Wigan's first league title of that era was in 86/87 when they ran away with it losing only 2 games all year (home and away to Wire

) but then the next few years things were closer. Widnes won the league the next two years, and then Wigan started winning again (when you beat us at Wembley in 1990 you were only winning your second league title at the time, whereas it felt like Wigan had been the top dogs for ages because you were picking up the Challenge Cup every year).
92/93 and 93/94 were titles decided only by points difference. As Deano says it was about Wigan winning games that counted (as in the Cup). 93/94 Wigan were quite out of sorts and really did not have a good season and yet still won the double.
The most dominant Wigan were was 94/95, at this point the rivals were all in a stage of transition and had fallen off the pace and Wigan were probably at their peak (in the post Hanley era), with some great young players coming into the team as well as probably the peak time for the RU recruits. Wigan were well ahead in the Centenary season as well which is why it was a shock how quickly Wigan fell off the pace by two years after that.
As for how strong the rivals were at that time, I agree there were some great players around in those days, but whereas Wigan had class throughout the team, the rivals were too dependent on one or two big guns - Schofield/Hanley at Leeds, Davies at Warrington, Newlove at Bradford. The exception were Widnes when they took a couple of titles in the late 1980s, they were a really good side.
Unfortunately for the game in general, standards took a real nosedive after the Centenary season. A lot of quality players retired, or went back to union/Australia, and the quality of players in the game by the late 1990s was well short of what it had been in the early and mid 1990s.
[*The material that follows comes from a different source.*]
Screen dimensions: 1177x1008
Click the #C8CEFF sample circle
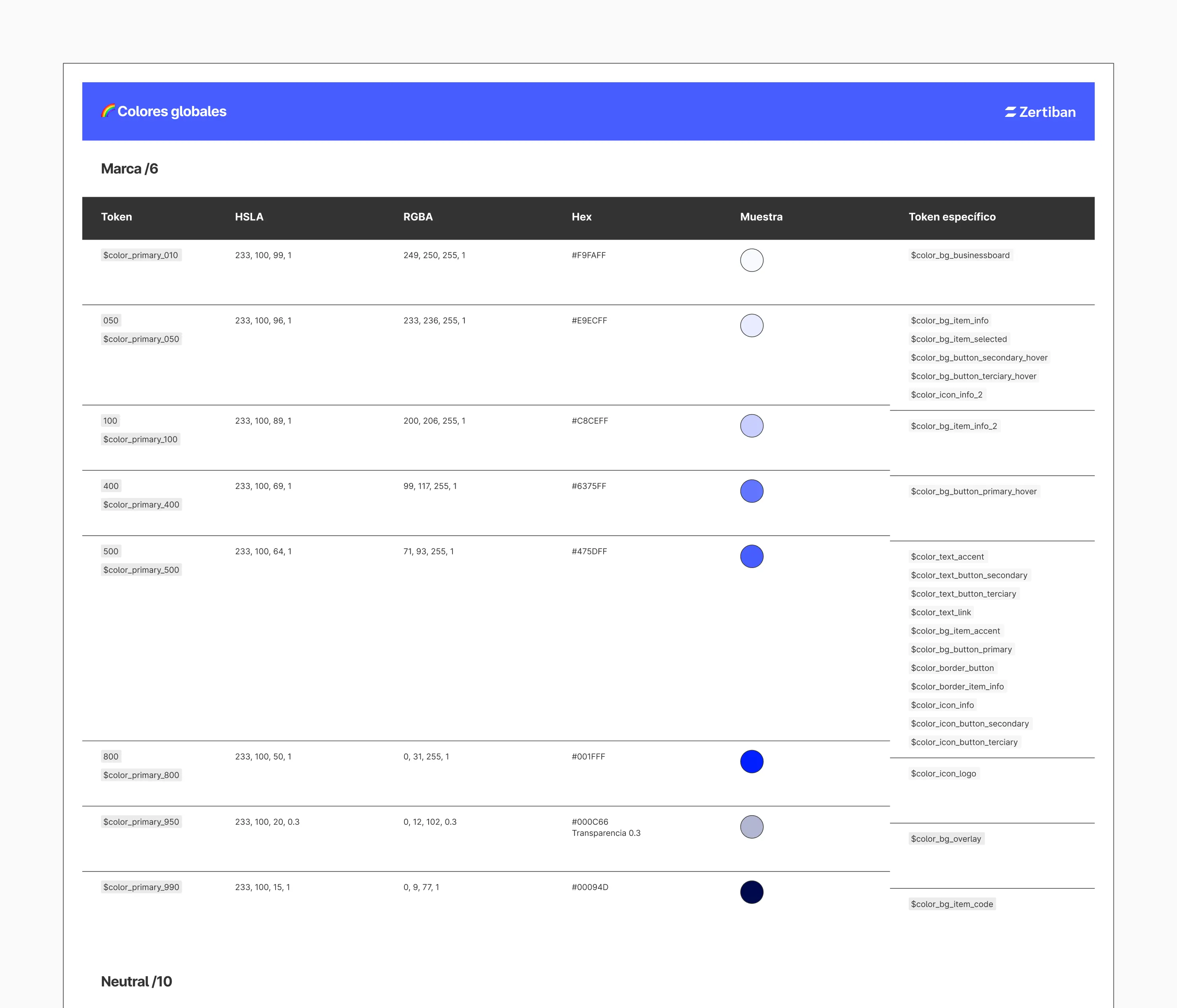pyautogui.click(x=752, y=426)
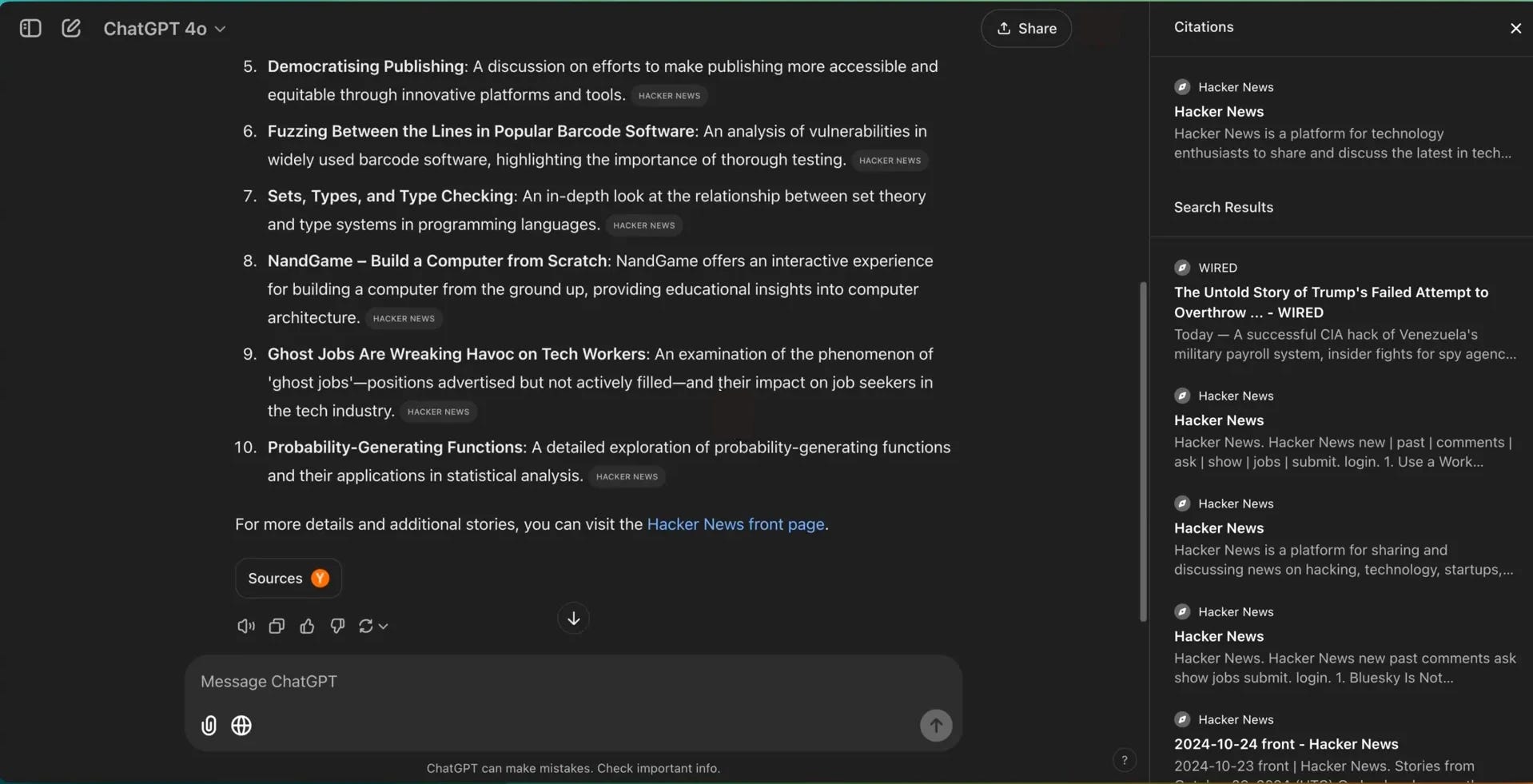Open the sidebar toggle icon

[29, 28]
Wigan nosedived first which is why Saints and Bradford nipped ahead of them, but then the general decline caught up and Wigan's title in 1998 was IMO more a consequence of everyone else slipping too, that Wigan team had some pretty average players in it compared to what had gone before. From around 2000 I think standards started to steadily recover. The Saints and Bradford teams that were dominant in the 2000s were much stronger than the ones that had been winning trophies in the late 1990s.